Apiculture : le taux de couverture des besoins en miel est de 30% et peut atteindre 60% cette année

• La production est en hausse de 68% en 10 ans à près de 8 000 tonnes.
• Le nombre d’apiculteurs s’est amélioré de 64% à 36 000.
• L’approche genre de l’interprofession a poussé plusieurs femmes à s’intéresser à cette culture alors qu’elles étaient totalement absentes en 2009.

La filière de l’apiculture a connu une grande évolution de l’ensemble de ses indicateurs entre 2009 et 2019. Cela dit, la crise sanitaire a eu plusieurs répercussions sur le fonctionnement de la filière.
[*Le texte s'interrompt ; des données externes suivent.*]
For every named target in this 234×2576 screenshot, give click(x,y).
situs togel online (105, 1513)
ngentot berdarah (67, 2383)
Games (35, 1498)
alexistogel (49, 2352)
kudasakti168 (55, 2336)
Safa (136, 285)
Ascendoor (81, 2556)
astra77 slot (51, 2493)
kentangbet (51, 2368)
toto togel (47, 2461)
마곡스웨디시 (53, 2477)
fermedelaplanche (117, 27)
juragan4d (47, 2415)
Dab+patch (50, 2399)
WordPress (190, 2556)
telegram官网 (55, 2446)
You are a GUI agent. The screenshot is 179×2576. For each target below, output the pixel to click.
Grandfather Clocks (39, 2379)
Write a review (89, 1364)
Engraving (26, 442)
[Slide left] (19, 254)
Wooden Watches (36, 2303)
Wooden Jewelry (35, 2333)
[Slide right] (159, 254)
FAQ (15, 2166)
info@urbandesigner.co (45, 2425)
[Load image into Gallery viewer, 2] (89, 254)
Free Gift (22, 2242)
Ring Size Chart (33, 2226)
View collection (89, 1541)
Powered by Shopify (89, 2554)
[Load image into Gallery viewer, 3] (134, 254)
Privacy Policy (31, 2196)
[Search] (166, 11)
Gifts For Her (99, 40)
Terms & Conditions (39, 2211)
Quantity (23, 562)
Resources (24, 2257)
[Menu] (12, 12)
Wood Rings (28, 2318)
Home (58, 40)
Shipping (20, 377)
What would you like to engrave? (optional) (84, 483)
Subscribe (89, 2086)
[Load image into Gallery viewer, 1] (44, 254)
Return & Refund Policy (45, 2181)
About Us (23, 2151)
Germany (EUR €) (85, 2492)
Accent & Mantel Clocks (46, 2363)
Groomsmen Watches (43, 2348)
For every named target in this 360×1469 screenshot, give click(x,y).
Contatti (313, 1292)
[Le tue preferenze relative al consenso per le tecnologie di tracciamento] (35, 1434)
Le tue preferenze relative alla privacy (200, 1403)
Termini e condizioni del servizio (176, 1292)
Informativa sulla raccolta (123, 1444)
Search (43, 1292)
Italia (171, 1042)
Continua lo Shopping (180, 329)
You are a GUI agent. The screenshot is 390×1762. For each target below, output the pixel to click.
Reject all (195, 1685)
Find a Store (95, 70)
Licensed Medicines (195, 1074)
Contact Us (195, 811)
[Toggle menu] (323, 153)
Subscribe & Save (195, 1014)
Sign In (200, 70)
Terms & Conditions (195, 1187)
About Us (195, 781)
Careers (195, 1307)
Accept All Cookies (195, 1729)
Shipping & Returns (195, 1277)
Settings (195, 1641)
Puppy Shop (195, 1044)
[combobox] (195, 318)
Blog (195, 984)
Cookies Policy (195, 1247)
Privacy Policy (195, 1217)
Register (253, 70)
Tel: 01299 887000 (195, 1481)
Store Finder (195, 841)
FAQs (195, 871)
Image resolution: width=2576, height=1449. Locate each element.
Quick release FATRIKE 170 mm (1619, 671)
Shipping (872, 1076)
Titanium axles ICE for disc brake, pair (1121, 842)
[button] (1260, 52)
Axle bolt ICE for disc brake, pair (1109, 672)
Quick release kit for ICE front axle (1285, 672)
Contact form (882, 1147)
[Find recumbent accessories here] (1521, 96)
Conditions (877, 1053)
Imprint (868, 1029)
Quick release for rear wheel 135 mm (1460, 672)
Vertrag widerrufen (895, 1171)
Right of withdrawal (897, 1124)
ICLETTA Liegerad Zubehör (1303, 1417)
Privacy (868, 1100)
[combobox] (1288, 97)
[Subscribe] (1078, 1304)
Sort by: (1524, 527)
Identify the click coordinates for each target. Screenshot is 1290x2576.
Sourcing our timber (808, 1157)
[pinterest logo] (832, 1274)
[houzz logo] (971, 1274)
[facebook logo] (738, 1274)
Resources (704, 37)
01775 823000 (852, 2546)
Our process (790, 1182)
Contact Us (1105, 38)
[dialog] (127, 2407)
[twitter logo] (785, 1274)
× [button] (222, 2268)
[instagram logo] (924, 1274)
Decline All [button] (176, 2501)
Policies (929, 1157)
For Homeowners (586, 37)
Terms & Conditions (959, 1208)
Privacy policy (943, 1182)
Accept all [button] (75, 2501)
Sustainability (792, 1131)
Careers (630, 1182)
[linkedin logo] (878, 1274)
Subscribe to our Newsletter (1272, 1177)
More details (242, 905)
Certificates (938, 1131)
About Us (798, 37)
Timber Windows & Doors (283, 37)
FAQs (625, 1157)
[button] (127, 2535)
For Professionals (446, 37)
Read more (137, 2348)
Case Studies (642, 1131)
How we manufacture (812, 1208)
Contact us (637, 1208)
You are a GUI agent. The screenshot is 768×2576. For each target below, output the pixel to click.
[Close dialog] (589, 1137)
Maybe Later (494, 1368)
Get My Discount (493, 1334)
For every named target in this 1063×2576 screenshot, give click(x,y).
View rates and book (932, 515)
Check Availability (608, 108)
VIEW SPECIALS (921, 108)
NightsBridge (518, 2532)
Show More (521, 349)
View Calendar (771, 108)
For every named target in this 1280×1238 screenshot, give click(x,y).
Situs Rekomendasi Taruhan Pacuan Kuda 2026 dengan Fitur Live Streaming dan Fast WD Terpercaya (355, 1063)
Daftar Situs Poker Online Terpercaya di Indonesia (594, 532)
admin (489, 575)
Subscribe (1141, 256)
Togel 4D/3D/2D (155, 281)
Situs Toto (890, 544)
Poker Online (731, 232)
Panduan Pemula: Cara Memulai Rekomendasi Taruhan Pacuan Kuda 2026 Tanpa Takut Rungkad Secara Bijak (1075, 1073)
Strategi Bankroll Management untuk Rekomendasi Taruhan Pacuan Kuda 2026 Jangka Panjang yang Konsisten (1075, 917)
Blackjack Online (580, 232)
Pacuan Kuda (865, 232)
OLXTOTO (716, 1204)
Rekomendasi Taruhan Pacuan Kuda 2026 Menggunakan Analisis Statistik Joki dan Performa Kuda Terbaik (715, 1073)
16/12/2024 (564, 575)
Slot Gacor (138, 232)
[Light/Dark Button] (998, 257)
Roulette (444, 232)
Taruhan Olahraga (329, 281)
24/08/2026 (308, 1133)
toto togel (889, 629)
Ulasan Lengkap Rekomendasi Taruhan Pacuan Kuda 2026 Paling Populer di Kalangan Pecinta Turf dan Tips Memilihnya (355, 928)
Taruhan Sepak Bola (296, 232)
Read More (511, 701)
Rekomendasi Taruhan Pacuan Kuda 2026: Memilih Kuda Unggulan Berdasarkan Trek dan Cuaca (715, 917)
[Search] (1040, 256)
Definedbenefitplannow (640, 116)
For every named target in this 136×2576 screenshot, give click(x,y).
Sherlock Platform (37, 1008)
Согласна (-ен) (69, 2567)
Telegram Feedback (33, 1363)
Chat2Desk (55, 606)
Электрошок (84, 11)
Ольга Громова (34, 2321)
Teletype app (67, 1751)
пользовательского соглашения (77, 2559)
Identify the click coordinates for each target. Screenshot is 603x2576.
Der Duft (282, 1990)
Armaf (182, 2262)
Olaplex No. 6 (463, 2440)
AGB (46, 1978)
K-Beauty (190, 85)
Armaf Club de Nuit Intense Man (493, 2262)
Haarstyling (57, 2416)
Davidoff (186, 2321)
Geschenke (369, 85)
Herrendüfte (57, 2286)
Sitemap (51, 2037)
En effet, les apiculteurs n’ont pas pu assurer la transhumance des ruches, couvre-feu et confinement obligent, surtout qu’elles ne se déplacent que la nuit. Il n’en demeure pas moins que la filière a tiré profit de la pandémie, puisque la consommation médicinale du miel a augmenté durant cette période.
En tout cas, pendant la décennie du Plan Maroc Vert, 850 unités d’élevage ont été équipées par le matériel d’élevage des reines d’abeilles, les matériels techniques, les ruches, les matériels d’extraction et 57 unités de production de miel ont été autorisées par l’ONSSA pour un coût global de 20,5 MDH… A côté, il a été procédé à la labellisation de 7 types de miel, à la publication de la norme sur le miel et à la mise en place d’un système d’identification des ruches. De même, la filière a réalisé le programme de sauvegarde de l’abeille saharienne. Notons que les trois principales zones de production sont Souss-Massa, Marrakech-Safi et Casablanca-Settat.ENC
Comme la formation occupe une place capitale, 102 sessions de formation ont été dispensées au profit de 2 470 apiculteurs, 30 séminaires assurés pour 500 apiculteurs et 7 écoles au champ ont été créées au niveau de la région de Béni Mellal-Khénifra. Ces réalisations ont été obtenues grâce aux subventions accordées par l’Etat relatives à la production des reines d’abeilles reproductrices et aux unités de valorisation des produits apicoles ; cela, en plus de toutes les autres subventions communes à toutes les filières agricoles.
Actuellement, la filière affiche une production de près de 8 000 tonnes de miel (+68%) et 540 tonnes de cire (+150%). Elle génère un chiffre d’affaires de 1,1 milliard de DH, en hausse de 300% par rapport à 2009, pour une valeur ajoutée de 822 MDH, en croissance de 253%. Les investissements, eux, ont atteint 574,6 MDH dont la part de l’Etat s’élève à 330 MDH. Pour leur part, les emplois créés ont connu une augmentation exponentielle, passant de 700 000 journées de travail à 2,45 millions et ce, grâce à la particularité du secteur qui est créateur d’emplois par excellence avec des coûts d’investissements relativement faibles. Parallèlement, le nombre d’apiculteurs s’est amélioré de 64% à 36 000 et le nombre de ruches est passé de 45 000 à 910 000. Notons que la filière était dominée par les hommes au début du PMV. Avec l’approche genre adoptée par l’interprofession, plusieurs apicultrices s’y sont intéressées et certaines sont même leaders dans le domaine. Il faut dire qu’en dépit de ces évolutions remarquables, la production est encore loin de satisfaire la demande nationale. Le taux de couverture s’établit en moyenne à 30% et pourrait, en cette année pendant laquelle la pluviométrie était favorable, aller jusqu’à 60%. D’où le recours aux importations qui se sont élevées à 2 200 tonnes, soit 10% de plus qu’en 2009.